すると、咲夜はエリーゼが言いかけたところに言った。
「エリーゼさんですよね、お兄ちゃんのこと知っています」
「知っているのですか。それならよか――」
「お兄ちゃんに何かしたのですか?」
咲夜はエリーゼを睨みつける。
(な、何この子は? 私を見たのちに人が変わっている? 私何かしたのですか?)
エリーゼは咲夜の瞳孔を見て、怖がっていた。
「エリーゼさん、大丈夫ですか?」
「は、はい……」
しかし、咲夜はエリーゼだけじゃなく、セレナのことまで睨みついていた。
「ふぇ!?」
これにセレナもびっくりしていた。
「あ、あの~、咲夜さん? 私たち何かしましたか?」
「いえ、うちのお兄ちゃんに何かしましたか? もししていないなら、いいですけど」
(もの凄く、怖いのですけど……)
これに元春は割り込んできた。
「咲夜、二人には何もしていないから」
「そうなの? よかった~」
と、咲夜はガラリっと怒りから笑顔になった。
「い、一体何ですか?」
「分かりません……」
怖がる二人に、元春は言った。
「二人共、ちょっといい? うちの妹、ああいう感じなんだ。セレナさんとエリーゼさんのことについては知ってるけど、昔から咲夜は俺に甘えていたんだ。けど、今はああいう感じなんだ」
「恨みの顔をしていましたが?」
「…………」
元春は弁解できなかった。
「あ、そうそう! 今日お兄ちゃんの家、寄っていい?」
「はぁ!?」
まさかの元春の家に寄る咲夜。これに、元春は言った。
「いやいや、実家はどうするんだ?」
「大丈夫、ずーっとお兄ちゃんのところにいたいから」
咲夜の背中に、何かの悪魔がいた。
「…………」
何も言えず、仕方なく退勤まで一緒に帰ることにした。
アパートに着いて、咲夜は中に入った。
「だ、大丈夫でしょうか?」
「私、あのような人は初めてです……」
セレナとエリーゼも、さすがに咲夜の威圧には無理があった。
「私、荷物おろしてくるね!」
咲夜は荷物を下ろしに行った。
「…………」
「元春さん、苦労しているのですね」
これに元春は、二人に言った。
「いや、咲夜は妹なんだけど、ほんとは妹じゃないから」
「どういうことですか? まさか血がつながっていないのですか?」
エリーゼの質問に、元春は言った。
「どっちかというと、義妹っていえばいいかな?」
「義理の妹さんということですか?」
「そうなるね。咲夜は昔から俺にかまっていたから、よく人に睨んでくるんだ。

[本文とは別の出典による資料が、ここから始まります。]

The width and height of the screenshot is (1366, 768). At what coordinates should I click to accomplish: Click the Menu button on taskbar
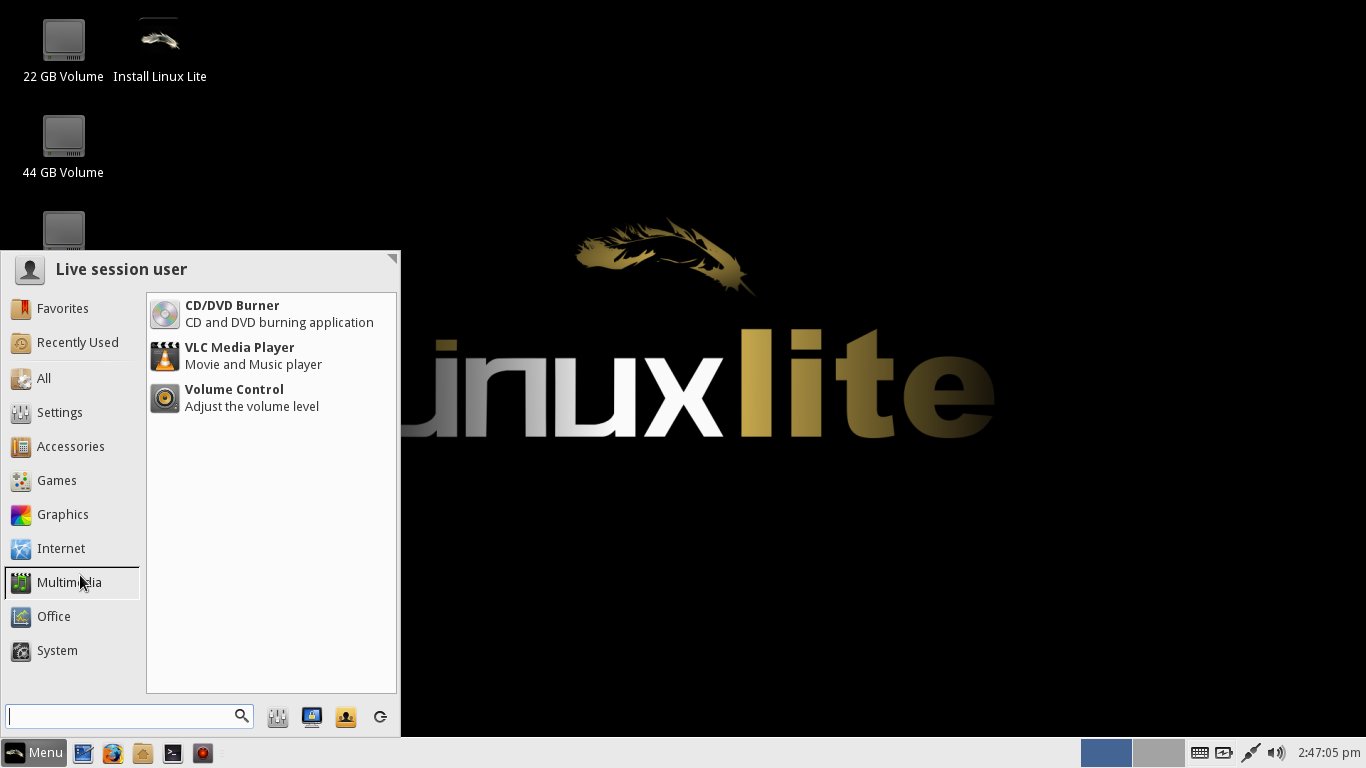[x=34, y=753]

なんか、こめんね」
謝る元春に、二人はこれに思った。
「いいですよ、その理由なら仕方ありません」
「私もこれには認めるしかないですね」
「まぁでも、甘えたせいかそろそろだけどね」
「どういうことですか?」
そこへ、咲夜が来た。
「お兄ちゃん、お父さんが許してくれたよ! 元春と一緒に住んでいいって!」
「へ?」
二人は唖然する。
「さらに、お兄ちゃんが働いているところに働いていいって許可したよ!」
セレナとエリーゼはズッコケた。
「こんな流れなんだ」
「元春さんの実家は溺愛家ですか!?」
エリーゼはツッコんだ。
「大丈夫! 足引っ張らないから! ……お兄ちゃんは、絶対に渡さないから」
咲夜の威圧にセレナとエリーゼは、何も言えなかった。
そして、翌日。咲夜はハトバのバイトとして雇った。
「いらっしゃいませ~」
これにみんなは思った。
「一人増えたはいいけどよ、大丈夫なのか?」
「高校生よね? バイトならいいけど」
義子と雪子は心配していた。
「大丈夫ですよ、……元春さんに何もしなければデスケドネ……」
セレナは言う。
「なんで最後はカタコトなんだ?」
「いえ、別に……」
厄介な人が増えて、少しは気を付けようとそう思ったセレナとエリーゼであった。